**The problem**
Format each line of the records below as one string in a JSON list, omitting blank lines and the pictures.

**Entries provided**
- - -

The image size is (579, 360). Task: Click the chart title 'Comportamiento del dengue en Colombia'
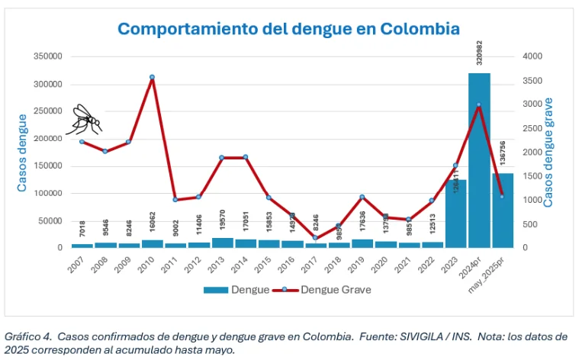tap(288, 30)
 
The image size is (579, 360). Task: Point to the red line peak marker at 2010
tap(152, 77)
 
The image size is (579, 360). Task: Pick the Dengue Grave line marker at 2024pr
tap(479, 104)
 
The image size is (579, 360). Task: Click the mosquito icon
tap(85, 118)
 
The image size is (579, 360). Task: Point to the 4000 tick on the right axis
tap(533, 56)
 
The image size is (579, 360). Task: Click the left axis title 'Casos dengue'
tap(22, 153)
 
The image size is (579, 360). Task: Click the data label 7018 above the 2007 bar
tap(80, 230)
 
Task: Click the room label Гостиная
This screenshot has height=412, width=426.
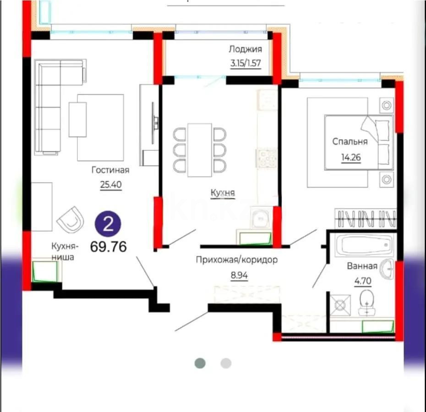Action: [110, 170]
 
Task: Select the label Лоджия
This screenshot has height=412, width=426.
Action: [246, 49]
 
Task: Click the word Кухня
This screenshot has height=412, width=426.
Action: [223, 193]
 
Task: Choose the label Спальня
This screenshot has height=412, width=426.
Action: [350, 141]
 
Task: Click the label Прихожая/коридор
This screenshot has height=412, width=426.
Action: [237, 260]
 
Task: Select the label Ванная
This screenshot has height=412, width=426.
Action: [362, 266]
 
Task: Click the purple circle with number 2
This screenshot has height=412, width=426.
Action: [108, 224]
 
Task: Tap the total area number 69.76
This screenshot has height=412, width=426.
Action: [109, 247]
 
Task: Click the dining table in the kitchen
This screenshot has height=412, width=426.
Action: [200, 150]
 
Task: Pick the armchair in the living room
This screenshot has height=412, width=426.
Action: [71, 218]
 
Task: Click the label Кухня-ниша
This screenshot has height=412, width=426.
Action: [65, 251]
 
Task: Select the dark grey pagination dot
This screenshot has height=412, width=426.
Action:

- - -

**Output of the task**
[
  "The image size is (579, 360). Task: Click the chart title 'Comportamiento del dengue en Colombia'",
  "tap(288, 30)",
  "The image size is (579, 360). Task: Point to the red line peak marker at 2010",
  "tap(152, 77)",
  "The image size is (579, 360). Task: Pick the Dengue Grave line marker at 2024pr",
  "tap(479, 104)",
  "The image size is (579, 360). Task: Click the mosquito icon",
  "tap(85, 118)",
  "The image size is (579, 360). Task: Point to the 4000 tick on the right axis",
  "tap(533, 56)",
  "The image size is (579, 360). Task: Click the left axis title 'Casos dengue'",
  "tap(22, 153)",
  "The image size is (579, 360). Task: Click the data label 7018 above the 2007 bar",
  "tap(80, 230)",
  "Task: Click the room label Гостиная",
  "This screenshot has height=412, width=426.",
  "Action: [110, 170]",
  "Task: Select the label Лоджия",
  "This screenshot has height=412, width=426.",
  "Action: [246, 49]",
  "Task: Click the word Кухня",
  "This screenshot has height=412, width=426.",
  "Action: [223, 193]",
  "Task: Choose the label Спальня",
  "This screenshot has height=412, width=426.",
  "Action: [350, 141]",
  "Task: Click the label Прихожая/коридор",
  "This screenshot has height=412, width=426.",
  "Action: [237, 260]",
  "Task: Select the label Ванная",
  "This screenshot has height=412, width=426.",
  "Action: [362, 266]",
  "Task: Click the purple circle with number 2",
  "This screenshot has height=412, width=426.",
  "Action: [108, 224]",
  "Task: Tap the total area number 69.76",
  "This screenshot has height=412, width=426.",
  "Action: [109, 247]",
  "Task: Click the dining table in the kitchen",
  "This screenshot has height=412, width=426.",
  "Action: [200, 150]",
  "Task: Pick the armchair in the living room",
  "This screenshot has height=412, width=426.",
  "Action: [71, 218]",
  "Task: Click the label Кухня-ниша",
  "This screenshot has height=412, width=426.",
  "Action: [65, 251]",
  "Task: Select the dark grey pagination dot",
  "This screenshot has height=412, width=426.",
  "Action:"
]